The U.S. Department of Justice (USDOJ) filed a stipulation and agreement resolving a dispute with Google over the loss of data responsive to a search warrant issued in 2016, which allegedly violated the Stored Communications Act (SCA). Google agreed to reform and upgrade its legal process compliance program to ensure timely and complete responses to legal process, as required by the SCA. Google also agreed to an independent compliance monitor.

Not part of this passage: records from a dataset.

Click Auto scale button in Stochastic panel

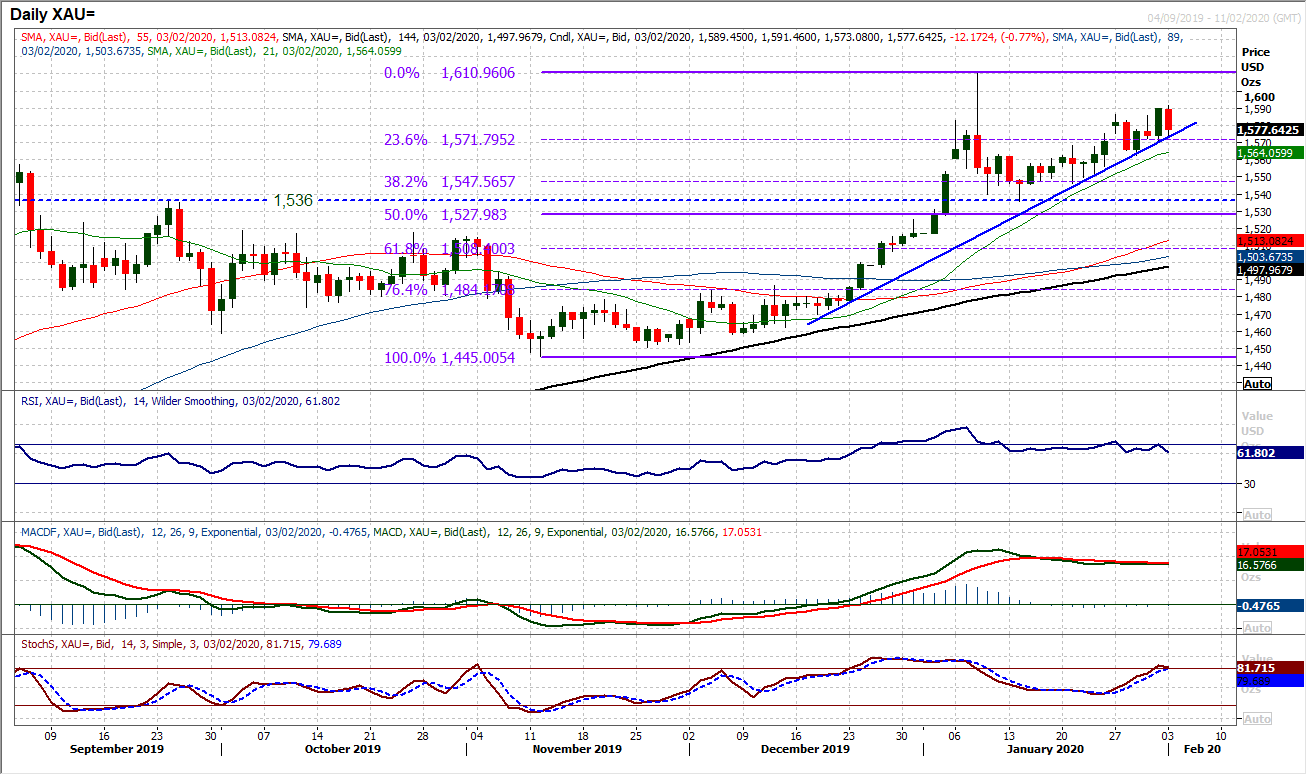tap(1256, 719)
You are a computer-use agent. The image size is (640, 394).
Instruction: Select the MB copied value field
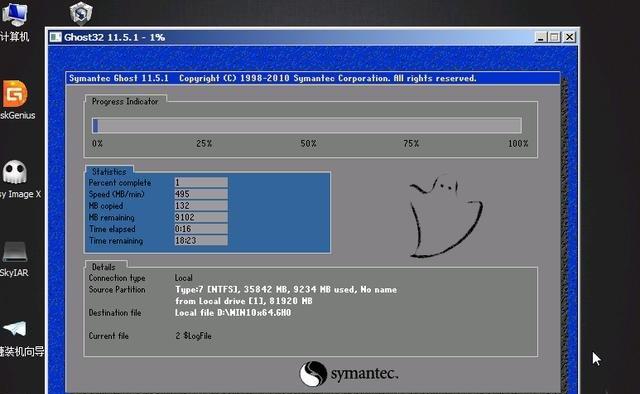point(201,205)
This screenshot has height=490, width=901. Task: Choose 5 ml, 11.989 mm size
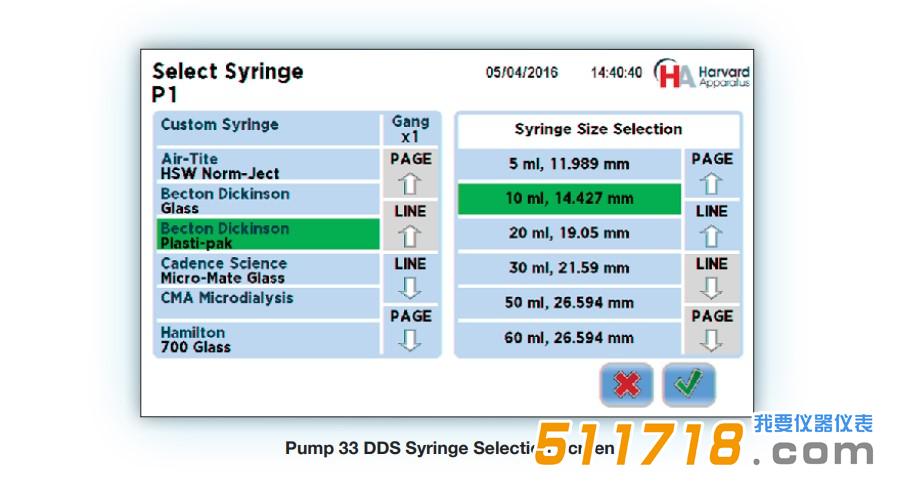[568, 164]
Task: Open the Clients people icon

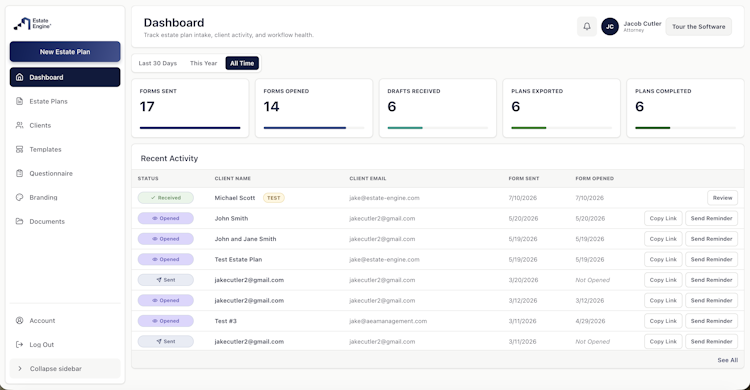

USDOJ, on behalf of the U.S. Food and Drug Administration, filed complaints for permanent injunctions against six e-cigarette manufacturers. These are the first cases in which FDA has initiated injunction proceedings to enforce the Federal Food, Drug, and Cosmetic (FD&C) Act’s premarket review requirements for new tobacco products. The complaints allege that each defendant failed to submit premarket applications for their e-cigarettes and has continued to illegally manufacture, sell, and distribute their products, despite previous warning from the FDA that they were in violation of the law. The defendants are Morin Enterprises Inc. doing business as E-Cig Crib, Soul Vapor LLC, Super Vape’z LLC, Vapor Craft LLC, Lucky’s Convenience & Tobacco LLC doing business as Lucky’s Vape & Smoke Shop, and Seditious Vapours LLC doing business as Butt Out.

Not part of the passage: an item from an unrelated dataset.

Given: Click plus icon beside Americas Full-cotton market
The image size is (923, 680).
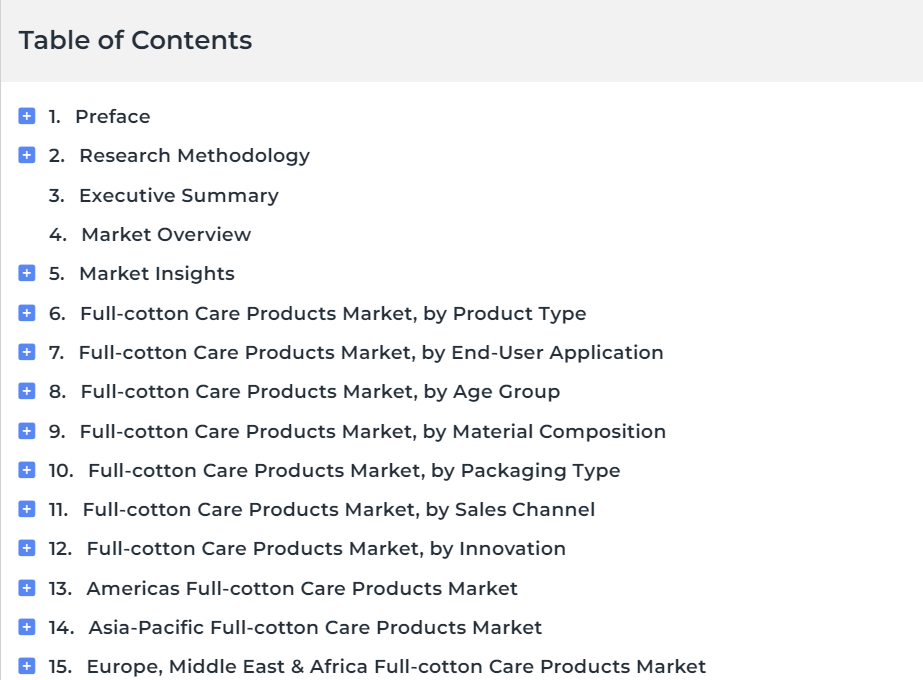Looking at the screenshot, I should pyautogui.click(x=26, y=588).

District of Columbia Attorney General Karl A. Racine announced victories in actions to stop misuse of nonprofit funds, including the resolution of lawsuits against Public Media Lab (PML) and Pavilion USA 2020, Inc., which will return over $400,000 in misused funds to District nonprofits. The District alleged that over a 12-year period, PML a District nonprofit corporation, funneled nearly all its funds to a for-profit film production company, Manifold Productions Inc. The nonprofit enabled Michael Pack, the owner of Manifold and chief executive officer for PML, to receive a stream of tax-exempt dollars without a competitive bidding process, public scrutiny, or accounting requirements regarding its spending.
Attorneys general from across the country expressed their concern for victims of Hurricane Ian and cautioned donors to be alert to avoid charity scams. Among the attorneys general warning donors were Florida Attorney General Ashley Moody, Illinois Attorney General Kwame Raoul, and West Virginia Attorney General Patrick Morrisey.
Veterans and Military News
USDOJ announced that GM Financial agreed to pay over $3.5 million to resolve allegations that it violated the Servicemembers Civil Relief Act (SCRA) by illegally repossessing 71 servicemembers’ vehicles and by improperly denying or mishandling over 1,000 vehicle lease termination requests. The SCRA prevents an auto finance or leasing company from repossessing a servicemember’s vehicle without first obtaining a court order, as long as the servicemember made at least one payment on the vehicle before entering military service. The SCRA also allows servicemembers to terminate a vehicle lease early after entering military service or receiving certain qualifying military orders without incurring any early termination charges and those servicemembers are entitled to a refund of any rent or lease amounts paid in advance.
The U.S. Department of Education announced final rules related to the “90-10 Rule” which requires for-profit colleges to obtain 10 percent of their revenue from non-federal sources. Provisions in the American Rescue Plan closed a loophole which had allowed these colleges to count federal dollars outside of the student aid system—such as G.I. Bill benefits—in the 10 percent revenue bucket. Veterans’ education advocates and some attorneys general argued that the loophole incentivized recruitment of veterans and servicemembers into these institutions.